### EXTRACTED MATERIAL
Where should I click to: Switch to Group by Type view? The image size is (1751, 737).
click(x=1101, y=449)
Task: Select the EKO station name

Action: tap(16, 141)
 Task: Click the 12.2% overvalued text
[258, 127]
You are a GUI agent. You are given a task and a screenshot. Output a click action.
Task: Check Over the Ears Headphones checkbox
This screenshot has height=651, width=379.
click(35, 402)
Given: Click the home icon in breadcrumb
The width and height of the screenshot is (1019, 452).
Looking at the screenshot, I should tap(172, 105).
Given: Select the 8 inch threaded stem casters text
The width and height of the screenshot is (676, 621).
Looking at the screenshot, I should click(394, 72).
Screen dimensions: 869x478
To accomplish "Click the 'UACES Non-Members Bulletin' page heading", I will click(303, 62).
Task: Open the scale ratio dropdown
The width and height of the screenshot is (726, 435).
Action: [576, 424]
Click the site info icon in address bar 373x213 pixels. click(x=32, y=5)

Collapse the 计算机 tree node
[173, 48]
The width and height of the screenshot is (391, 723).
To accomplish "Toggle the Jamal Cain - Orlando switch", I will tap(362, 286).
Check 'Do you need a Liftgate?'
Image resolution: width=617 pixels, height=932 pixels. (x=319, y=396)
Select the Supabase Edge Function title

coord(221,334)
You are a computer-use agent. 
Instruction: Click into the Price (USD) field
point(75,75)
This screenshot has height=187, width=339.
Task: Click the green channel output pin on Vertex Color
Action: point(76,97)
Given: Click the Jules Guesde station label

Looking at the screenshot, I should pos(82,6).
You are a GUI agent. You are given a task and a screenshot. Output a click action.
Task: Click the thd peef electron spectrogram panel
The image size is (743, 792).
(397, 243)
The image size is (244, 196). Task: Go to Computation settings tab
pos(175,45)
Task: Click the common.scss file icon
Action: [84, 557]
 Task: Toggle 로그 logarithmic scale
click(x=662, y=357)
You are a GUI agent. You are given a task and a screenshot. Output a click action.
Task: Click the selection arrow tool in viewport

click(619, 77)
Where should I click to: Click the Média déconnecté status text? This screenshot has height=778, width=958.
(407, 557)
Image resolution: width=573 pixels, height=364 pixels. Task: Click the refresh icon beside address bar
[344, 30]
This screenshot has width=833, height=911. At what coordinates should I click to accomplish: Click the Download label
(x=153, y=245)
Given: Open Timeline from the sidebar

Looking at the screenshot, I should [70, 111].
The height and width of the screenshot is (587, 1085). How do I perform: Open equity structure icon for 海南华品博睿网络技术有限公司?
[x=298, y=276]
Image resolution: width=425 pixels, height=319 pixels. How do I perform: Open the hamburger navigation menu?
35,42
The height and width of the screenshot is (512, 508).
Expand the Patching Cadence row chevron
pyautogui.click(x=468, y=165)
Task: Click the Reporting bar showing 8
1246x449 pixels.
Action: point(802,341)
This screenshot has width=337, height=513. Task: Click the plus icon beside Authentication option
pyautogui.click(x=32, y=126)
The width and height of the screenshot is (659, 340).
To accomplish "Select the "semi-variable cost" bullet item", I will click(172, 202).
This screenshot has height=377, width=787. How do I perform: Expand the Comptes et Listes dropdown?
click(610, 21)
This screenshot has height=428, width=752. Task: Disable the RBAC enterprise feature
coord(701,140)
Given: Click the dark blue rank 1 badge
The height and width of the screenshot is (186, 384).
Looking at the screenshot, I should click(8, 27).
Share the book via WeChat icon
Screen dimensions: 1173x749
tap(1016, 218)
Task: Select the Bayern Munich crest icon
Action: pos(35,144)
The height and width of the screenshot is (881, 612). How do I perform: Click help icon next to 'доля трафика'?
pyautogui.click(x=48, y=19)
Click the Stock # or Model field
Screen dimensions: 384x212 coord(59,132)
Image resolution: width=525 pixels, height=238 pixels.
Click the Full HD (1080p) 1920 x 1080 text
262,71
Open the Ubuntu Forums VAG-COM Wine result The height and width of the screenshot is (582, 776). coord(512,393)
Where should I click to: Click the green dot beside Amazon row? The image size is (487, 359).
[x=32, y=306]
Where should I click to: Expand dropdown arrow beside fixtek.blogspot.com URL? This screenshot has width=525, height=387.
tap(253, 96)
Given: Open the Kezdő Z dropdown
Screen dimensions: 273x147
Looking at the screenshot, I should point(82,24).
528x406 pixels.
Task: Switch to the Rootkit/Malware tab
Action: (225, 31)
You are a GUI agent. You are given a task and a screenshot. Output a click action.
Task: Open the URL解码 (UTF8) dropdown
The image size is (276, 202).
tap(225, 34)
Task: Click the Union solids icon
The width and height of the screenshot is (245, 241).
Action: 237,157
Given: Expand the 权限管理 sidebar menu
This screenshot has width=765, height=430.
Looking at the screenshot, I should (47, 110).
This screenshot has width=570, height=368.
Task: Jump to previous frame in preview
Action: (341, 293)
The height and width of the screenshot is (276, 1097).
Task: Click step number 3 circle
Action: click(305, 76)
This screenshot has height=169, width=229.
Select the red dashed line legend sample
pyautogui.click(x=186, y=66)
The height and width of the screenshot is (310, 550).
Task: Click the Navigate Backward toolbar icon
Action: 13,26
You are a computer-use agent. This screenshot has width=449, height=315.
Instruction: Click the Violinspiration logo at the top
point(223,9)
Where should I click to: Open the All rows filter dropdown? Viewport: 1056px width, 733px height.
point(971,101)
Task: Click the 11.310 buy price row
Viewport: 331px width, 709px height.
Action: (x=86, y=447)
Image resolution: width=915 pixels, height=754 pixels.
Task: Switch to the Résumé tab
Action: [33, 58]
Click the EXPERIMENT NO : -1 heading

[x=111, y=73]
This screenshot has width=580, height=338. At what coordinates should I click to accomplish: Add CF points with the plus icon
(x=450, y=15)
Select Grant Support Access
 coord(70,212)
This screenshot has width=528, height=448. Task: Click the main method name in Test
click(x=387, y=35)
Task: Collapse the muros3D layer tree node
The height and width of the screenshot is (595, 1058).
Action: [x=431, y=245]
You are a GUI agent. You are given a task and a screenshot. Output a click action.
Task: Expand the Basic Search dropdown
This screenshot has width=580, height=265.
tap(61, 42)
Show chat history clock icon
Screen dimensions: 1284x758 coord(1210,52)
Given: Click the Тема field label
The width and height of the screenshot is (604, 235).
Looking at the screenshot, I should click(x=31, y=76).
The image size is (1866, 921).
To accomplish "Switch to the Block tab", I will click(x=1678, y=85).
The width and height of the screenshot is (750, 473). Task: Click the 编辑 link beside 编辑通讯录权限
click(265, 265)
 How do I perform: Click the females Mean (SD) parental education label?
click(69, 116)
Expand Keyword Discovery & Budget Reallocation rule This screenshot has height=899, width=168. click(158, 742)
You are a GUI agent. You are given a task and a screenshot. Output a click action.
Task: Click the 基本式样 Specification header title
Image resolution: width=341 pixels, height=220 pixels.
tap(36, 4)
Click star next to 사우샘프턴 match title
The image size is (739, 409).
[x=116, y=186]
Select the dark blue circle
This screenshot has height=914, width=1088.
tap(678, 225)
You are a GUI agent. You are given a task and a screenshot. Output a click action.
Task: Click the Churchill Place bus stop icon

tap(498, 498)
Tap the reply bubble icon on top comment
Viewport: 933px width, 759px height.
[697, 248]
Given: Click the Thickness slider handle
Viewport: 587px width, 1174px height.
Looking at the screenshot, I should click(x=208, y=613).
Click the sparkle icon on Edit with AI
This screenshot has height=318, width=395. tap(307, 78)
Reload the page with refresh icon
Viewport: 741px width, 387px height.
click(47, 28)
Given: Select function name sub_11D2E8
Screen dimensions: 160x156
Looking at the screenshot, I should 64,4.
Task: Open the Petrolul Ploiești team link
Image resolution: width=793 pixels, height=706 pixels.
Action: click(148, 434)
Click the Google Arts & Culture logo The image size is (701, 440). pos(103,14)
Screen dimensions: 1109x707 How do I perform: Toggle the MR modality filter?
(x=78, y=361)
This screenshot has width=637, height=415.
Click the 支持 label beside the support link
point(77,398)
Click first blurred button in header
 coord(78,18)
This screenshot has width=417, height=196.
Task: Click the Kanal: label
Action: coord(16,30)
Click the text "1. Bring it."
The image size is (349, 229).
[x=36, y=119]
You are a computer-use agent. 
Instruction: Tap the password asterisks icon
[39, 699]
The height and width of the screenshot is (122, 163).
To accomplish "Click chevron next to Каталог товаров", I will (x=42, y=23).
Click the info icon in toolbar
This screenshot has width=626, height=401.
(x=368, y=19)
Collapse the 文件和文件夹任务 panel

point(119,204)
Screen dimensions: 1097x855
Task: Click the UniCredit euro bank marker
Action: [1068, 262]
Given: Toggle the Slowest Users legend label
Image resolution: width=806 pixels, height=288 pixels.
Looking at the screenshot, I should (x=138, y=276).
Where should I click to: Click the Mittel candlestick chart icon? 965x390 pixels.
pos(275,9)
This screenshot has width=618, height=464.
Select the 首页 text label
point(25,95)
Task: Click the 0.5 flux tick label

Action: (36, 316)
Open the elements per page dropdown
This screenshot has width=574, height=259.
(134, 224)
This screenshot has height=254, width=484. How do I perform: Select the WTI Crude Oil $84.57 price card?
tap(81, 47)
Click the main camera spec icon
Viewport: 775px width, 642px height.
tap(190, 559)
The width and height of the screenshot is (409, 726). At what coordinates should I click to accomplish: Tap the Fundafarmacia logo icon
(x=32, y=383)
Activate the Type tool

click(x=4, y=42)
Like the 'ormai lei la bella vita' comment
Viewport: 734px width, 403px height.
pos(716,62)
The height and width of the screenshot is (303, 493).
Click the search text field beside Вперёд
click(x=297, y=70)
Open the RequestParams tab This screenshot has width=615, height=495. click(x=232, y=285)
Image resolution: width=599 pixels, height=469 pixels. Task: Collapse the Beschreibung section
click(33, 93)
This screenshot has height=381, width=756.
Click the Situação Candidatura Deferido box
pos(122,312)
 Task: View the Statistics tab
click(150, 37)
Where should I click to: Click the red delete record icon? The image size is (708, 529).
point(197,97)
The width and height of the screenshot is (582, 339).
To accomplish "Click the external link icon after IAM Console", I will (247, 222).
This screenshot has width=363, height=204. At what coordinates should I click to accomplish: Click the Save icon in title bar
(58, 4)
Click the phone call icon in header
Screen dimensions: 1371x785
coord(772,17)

### YOUR GOAL
Every line of the listing that holds "will" should be found and copied.

### SOLUTION
To accomplish "Click the 'UACES Non-Members Bulletin' page heading", I will click(303, 62).
To accomplish "Toggle the Jamal Cain - Orlando switch", I will tap(362, 286).
To accomplish "Select the "semi-variable cost" bullet item", I will click(172, 202).
To accomplish "Switch to the Block tab", I will click(x=1678, y=85).
To accomplish "Click chevron next to Каталог товаров", I will (x=42, y=23).
To accomplish "Click the external link icon after IAM Console", I will (247, 222).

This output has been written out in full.